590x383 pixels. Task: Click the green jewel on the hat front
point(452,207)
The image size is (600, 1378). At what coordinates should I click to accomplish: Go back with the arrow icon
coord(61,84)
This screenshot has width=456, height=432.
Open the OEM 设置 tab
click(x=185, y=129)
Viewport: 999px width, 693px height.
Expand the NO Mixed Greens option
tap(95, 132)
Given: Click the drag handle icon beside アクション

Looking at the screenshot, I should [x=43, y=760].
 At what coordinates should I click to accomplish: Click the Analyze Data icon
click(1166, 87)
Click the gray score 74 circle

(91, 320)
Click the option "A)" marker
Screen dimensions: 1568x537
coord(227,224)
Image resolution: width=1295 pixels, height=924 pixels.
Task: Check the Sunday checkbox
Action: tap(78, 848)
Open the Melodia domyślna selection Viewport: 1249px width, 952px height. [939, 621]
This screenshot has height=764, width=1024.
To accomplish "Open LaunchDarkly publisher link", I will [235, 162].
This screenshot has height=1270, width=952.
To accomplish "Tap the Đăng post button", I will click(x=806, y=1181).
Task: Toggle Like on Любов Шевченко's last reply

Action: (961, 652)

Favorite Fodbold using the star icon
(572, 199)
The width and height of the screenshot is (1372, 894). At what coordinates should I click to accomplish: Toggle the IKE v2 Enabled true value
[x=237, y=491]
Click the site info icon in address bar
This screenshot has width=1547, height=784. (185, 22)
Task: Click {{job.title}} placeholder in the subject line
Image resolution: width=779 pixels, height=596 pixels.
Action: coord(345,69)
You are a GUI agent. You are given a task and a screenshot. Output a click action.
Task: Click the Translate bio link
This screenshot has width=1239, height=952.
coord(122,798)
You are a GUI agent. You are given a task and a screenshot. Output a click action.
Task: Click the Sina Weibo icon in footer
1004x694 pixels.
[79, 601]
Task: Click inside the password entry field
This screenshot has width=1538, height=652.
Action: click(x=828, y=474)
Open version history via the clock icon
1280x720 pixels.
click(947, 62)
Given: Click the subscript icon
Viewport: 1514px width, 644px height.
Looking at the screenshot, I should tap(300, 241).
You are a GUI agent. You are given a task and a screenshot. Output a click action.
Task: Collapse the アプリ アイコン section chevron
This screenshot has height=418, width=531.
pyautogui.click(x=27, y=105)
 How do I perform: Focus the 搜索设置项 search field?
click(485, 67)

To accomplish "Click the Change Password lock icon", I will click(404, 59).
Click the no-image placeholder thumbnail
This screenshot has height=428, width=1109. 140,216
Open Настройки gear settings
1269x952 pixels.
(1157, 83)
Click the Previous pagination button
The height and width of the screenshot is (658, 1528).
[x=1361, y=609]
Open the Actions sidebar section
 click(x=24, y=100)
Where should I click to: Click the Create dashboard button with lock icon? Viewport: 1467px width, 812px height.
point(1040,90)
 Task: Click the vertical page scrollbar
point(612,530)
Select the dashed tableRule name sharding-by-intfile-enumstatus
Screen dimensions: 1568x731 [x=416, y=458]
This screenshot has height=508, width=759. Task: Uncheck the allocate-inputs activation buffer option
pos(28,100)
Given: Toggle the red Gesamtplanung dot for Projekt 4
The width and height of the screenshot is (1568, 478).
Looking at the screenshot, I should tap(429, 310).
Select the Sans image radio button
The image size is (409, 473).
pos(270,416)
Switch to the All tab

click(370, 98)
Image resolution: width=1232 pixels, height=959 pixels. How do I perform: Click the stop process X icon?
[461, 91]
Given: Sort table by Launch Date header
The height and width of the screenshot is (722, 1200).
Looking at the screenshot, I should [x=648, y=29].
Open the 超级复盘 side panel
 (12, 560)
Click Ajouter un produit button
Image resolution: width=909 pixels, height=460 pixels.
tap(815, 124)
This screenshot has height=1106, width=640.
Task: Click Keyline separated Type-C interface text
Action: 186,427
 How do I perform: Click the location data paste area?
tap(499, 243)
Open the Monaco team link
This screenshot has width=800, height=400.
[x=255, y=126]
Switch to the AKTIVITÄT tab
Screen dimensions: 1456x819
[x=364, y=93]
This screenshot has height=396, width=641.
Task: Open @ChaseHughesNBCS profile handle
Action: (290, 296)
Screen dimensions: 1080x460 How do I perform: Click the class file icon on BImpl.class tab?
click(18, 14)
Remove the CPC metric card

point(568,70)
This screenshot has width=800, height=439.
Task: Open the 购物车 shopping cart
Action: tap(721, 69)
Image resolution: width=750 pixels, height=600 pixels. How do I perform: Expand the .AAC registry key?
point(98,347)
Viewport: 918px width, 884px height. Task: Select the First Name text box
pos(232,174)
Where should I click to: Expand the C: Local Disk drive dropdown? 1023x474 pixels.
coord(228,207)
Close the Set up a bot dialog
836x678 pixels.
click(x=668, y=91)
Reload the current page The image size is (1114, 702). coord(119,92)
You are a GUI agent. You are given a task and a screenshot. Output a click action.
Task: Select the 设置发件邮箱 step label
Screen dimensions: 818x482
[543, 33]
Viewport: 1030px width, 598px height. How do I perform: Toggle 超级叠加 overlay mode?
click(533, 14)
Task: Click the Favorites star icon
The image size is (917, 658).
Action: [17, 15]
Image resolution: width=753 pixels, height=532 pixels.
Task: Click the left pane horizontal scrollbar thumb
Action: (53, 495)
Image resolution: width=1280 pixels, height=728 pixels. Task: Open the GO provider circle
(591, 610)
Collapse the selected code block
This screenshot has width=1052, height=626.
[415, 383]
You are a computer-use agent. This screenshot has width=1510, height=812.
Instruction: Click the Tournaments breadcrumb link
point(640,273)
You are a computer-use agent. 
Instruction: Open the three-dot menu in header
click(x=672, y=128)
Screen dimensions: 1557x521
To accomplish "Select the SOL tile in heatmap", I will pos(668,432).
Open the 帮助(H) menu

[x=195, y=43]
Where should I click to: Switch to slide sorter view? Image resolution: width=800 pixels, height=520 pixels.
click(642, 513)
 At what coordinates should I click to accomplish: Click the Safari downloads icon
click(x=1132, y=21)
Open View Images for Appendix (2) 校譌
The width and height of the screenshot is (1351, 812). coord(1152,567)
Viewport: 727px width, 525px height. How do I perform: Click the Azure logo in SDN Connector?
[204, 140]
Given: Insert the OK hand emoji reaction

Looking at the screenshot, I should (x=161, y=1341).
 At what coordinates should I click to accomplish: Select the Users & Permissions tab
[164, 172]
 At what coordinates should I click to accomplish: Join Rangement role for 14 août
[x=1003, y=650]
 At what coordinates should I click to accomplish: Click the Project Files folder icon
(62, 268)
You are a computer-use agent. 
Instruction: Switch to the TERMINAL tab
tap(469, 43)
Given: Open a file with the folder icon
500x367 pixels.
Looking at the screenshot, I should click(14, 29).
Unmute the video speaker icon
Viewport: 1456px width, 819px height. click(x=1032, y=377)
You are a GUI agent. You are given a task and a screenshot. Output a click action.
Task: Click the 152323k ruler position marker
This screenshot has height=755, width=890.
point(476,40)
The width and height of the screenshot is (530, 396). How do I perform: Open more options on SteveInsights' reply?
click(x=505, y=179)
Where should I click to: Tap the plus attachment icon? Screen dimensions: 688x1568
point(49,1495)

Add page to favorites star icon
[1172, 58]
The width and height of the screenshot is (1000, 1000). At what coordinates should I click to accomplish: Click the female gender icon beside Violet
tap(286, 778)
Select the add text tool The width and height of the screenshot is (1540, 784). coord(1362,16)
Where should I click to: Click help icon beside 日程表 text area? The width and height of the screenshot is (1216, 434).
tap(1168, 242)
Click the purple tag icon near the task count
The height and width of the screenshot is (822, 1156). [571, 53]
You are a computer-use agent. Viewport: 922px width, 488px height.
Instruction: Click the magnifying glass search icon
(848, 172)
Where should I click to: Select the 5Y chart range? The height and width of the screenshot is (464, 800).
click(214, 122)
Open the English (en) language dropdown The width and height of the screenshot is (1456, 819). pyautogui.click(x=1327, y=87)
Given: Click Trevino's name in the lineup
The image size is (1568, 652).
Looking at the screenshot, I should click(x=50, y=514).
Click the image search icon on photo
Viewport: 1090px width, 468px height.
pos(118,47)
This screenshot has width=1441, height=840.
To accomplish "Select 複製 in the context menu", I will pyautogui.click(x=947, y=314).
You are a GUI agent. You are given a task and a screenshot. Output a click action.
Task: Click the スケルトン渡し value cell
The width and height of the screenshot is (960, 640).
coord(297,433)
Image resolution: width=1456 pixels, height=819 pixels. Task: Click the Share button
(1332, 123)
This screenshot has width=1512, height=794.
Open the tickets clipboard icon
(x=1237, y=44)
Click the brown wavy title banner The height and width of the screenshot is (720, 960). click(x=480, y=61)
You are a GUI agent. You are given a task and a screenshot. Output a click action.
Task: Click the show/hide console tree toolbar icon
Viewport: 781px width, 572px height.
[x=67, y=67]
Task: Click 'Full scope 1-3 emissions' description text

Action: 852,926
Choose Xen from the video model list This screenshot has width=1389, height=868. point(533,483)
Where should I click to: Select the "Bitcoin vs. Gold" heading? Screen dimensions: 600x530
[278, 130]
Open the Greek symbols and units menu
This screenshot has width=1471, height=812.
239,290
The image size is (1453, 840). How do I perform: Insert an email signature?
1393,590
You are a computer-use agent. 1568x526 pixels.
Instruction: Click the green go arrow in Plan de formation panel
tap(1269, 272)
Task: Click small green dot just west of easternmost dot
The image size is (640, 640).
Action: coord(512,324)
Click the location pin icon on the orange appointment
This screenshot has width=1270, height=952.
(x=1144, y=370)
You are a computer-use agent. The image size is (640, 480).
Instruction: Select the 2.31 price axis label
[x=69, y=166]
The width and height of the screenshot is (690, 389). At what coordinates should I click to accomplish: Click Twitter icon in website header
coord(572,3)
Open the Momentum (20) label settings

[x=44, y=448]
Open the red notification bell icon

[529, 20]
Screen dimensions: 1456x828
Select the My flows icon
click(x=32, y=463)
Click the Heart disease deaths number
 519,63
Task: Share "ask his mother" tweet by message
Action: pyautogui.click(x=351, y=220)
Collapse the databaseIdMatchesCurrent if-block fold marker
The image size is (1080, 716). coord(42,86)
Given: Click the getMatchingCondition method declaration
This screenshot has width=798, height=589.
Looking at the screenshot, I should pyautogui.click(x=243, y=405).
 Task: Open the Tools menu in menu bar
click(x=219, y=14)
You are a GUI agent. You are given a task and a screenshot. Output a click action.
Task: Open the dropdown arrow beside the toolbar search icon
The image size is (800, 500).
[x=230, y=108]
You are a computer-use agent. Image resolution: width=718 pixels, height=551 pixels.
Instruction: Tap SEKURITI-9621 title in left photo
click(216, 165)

####################

■ Do this: Reproduce the lines above word for word, from the first one through the line containing "Looking at the screenshot, I should [x=43, y=760].", both included.

■ Exercise response:
590x383 pixels. Task: Click the green jewel on the hat front
point(452,207)
The image size is (600, 1378). At what coordinates should I click to accomplish: Go back with the arrow icon
coord(61,84)
This screenshot has width=456, height=432.
Open the OEM 设置 tab
click(x=185, y=129)
Viewport: 999px width, 693px height.
Expand the NO Mixed Greens option
tap(95, 132)
Given: Click the drag handle icon beside アクション

Looking at the screenshot, I should [x=43, y=760].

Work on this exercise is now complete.